─── Data in this exercise
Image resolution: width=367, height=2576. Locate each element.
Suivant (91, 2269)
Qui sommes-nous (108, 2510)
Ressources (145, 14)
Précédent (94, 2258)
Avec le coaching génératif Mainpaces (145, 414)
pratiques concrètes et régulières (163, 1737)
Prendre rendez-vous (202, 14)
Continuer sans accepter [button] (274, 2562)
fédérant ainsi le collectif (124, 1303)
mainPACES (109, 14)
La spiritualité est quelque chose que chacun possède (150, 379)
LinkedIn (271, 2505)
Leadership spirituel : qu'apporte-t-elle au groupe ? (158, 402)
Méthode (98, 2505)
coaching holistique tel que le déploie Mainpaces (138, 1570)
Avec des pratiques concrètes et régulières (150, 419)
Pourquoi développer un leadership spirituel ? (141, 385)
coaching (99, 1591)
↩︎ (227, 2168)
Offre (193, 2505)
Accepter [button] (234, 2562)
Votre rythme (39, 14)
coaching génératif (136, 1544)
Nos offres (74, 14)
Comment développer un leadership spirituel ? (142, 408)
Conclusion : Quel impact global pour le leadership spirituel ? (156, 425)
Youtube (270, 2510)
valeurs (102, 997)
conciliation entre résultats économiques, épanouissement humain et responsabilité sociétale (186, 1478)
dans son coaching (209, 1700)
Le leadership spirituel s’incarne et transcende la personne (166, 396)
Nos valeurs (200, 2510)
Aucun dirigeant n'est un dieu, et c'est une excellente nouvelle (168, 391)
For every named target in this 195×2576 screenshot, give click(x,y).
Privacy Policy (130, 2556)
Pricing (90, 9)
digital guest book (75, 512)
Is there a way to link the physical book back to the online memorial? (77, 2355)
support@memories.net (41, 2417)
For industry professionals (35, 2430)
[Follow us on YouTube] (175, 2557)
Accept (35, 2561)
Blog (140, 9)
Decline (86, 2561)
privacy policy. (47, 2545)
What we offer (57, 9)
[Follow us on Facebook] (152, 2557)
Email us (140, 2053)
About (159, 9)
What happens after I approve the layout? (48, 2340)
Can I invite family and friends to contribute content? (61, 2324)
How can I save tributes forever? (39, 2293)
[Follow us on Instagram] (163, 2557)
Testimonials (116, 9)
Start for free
──────
§ **How to complete this task**:
Set out the entries once more, word for word.

§ **Answer to the problem**:
Image resolution: width=367, height=2576. Locate each element.
Suivant (91, 2269)
Qui sommes-nous (108, 2510)
Ressources (145, 14)
Précédent (94, 2258)
Avec le coaching génératif Mainpaces (145, 414)
pratiques concrètes et régulières (163, 1737)
Prendre rendez-vous (202, 14)
Continuer sans accepter [button] (274, 2562)
fédérant ainsi le collectif (124, 1303)
mainPACES (109, 14)
La spiritualité est quelque chose que chacun possède (150, 379)
LinkedIn (271, 2505)
Leadership spirituel : qu'apporte-t-elle au groupe ? (158, 402)
Méthode (98, 2505)
coaching holistique tel que le déploie Mainpaces (138, 1570)
Avec des pratiques concrètes et régulières (150, 419)
Pourquoi développer un leadership spirituel ? (141, 385)
coaching (99, 1591)
↩︎ (227, 2168)
Offre (193, 2505)
Accepter [button] (234, 2562)
Votre rythme (39, 14)
coaching génératif (136, 1544)
Nos offres (74, 14)
Comment développer un leadership spirituel ? (142, 408)
Conclusion : Quel impact global pour le leadership spirituel ? (156, 425)
Youtube (270, 2510)
valeurs (102, 997)
conciliation entre résultats économiques, épanouissement humain et responsabilité sociétale (186, 1478)
dans son coaching (209, 1700)
Le leadership spirituel s’incarne et transcende la personne (166, 396)
Nos valeurs (200, 2510)
Aucun dirigeant n'est un dieu, et c'est une excellente nouvelle (168, 391)
For every named target in this 195×2576 screenshot, give click(x,y).
Privacy Policy (130, 2556)
Pricing (90, 9)
digital guest book (75, 512)
Is there a way to link the physical book back to the online memorial? (77, 2355)
support@memories.net (41, 2417)
For industry professionals (35, 2430)
[Follow us on YouTube] (175, 2557)
Accept (35, 2561)
Blog (140, 9)
Decline (86, 2561)
privacy policy. (47, 2545)
What we offer (57, 9)
[Follow us on Facebook] (152, 2557)
Email us (140, 2053)
About (159, 9)
What happens after I approve the layout? (48, 2340)
Can I invite family and friends to contribute content? (61, 2324)
How can I save tributes forever? (39, 2293)
[Follow us on Instagram] (163, 2557)
Testimonials (116, 9)
Start for free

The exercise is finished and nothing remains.